*** SOURCE DATA ***

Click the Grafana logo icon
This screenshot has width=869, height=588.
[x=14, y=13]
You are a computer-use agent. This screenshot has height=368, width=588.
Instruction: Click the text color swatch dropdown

*** End of SOURCE DATA ***

# TASK DETAILS
If a line in the records above holds the string "Click", copy it.

# ANSWER TO THIS PROBLEM
Click the Grafana logo icon
Instruction: Click the text color swatch dropdown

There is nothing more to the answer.